Directions for this task:
Report every line in the items below that contains the word "screenshot".

═════ Material

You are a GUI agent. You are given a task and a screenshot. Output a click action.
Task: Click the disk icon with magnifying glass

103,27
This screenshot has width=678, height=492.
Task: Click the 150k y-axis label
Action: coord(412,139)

══════════

Response to the exercise:
You are a GUI agent. You are given a task and a screenshot. Output a click action.
This screenshot has width=678, height=492.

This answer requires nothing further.